- _WHAT IS BEING ASKED_: Print each line exactly, from the one with "Image resolution: width=841" to the very last line of the listing, and keep the pictures out.

- _EXTRACTED INFORMATION_:
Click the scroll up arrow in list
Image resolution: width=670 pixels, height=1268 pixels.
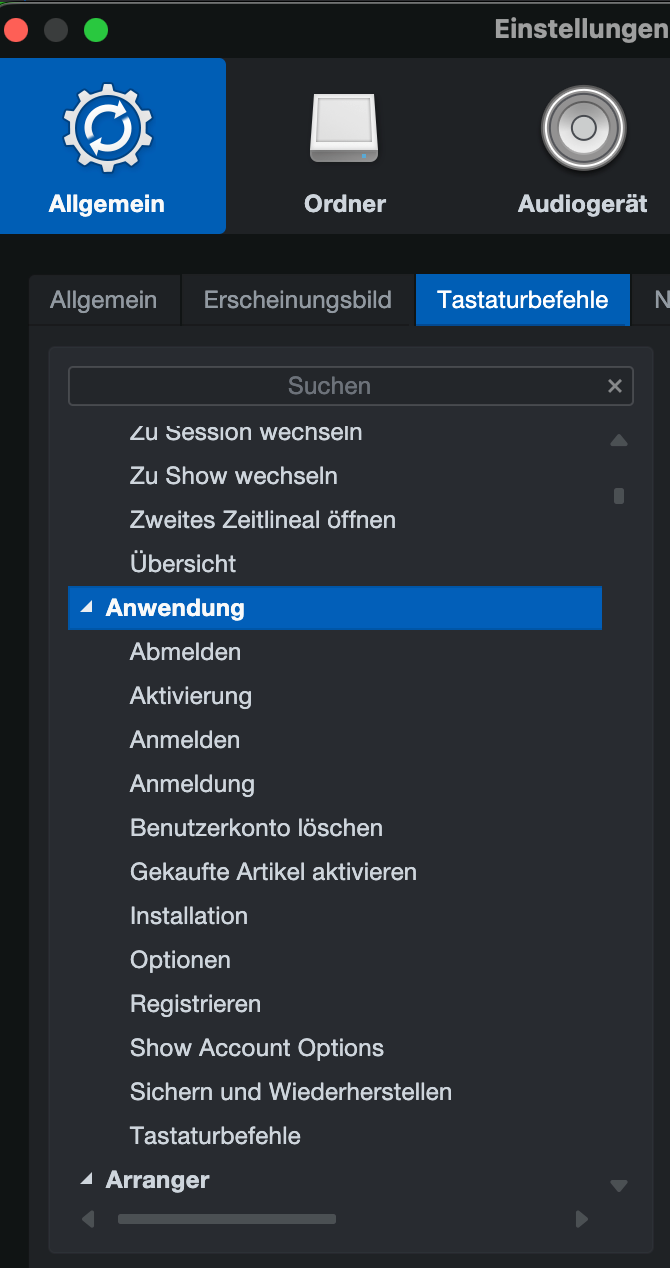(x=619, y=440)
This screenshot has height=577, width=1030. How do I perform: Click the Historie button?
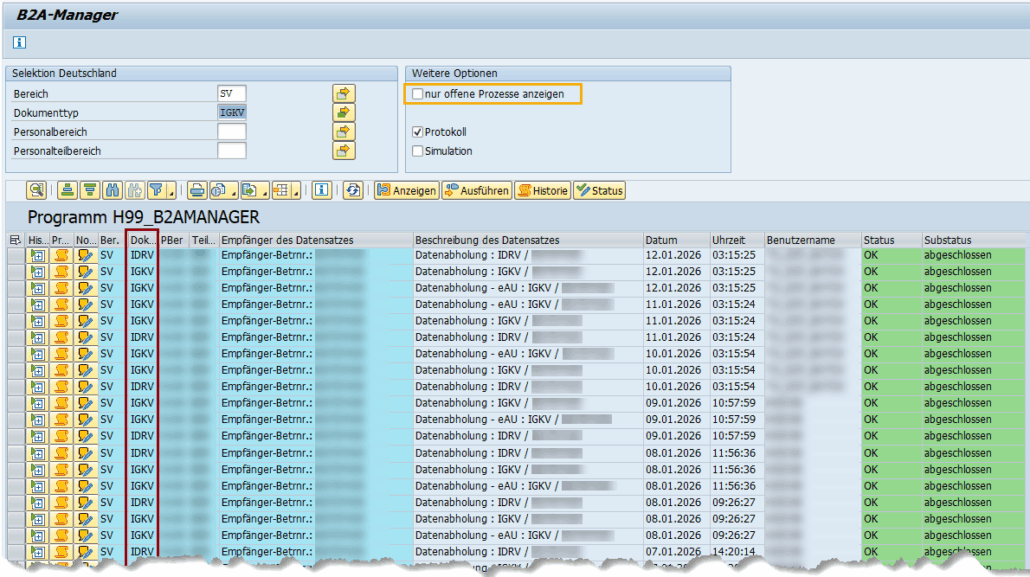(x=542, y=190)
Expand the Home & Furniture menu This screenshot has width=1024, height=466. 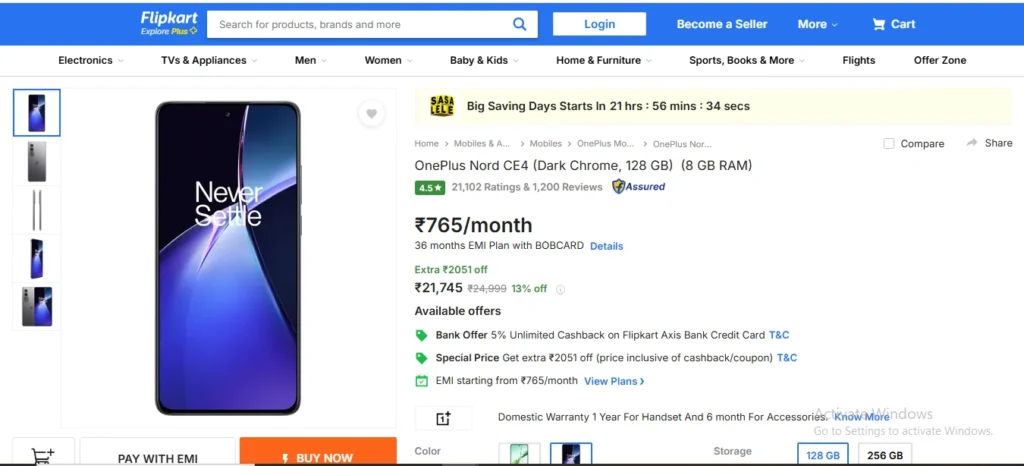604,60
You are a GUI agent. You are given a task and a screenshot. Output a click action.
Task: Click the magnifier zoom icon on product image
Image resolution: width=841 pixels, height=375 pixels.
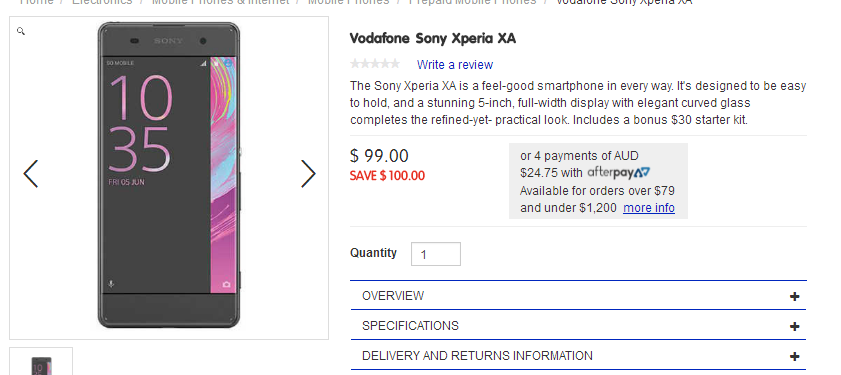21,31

- _WORKED SOLUTION_:
Image resolution: width=841 pixels, height=375 pixels.
21,31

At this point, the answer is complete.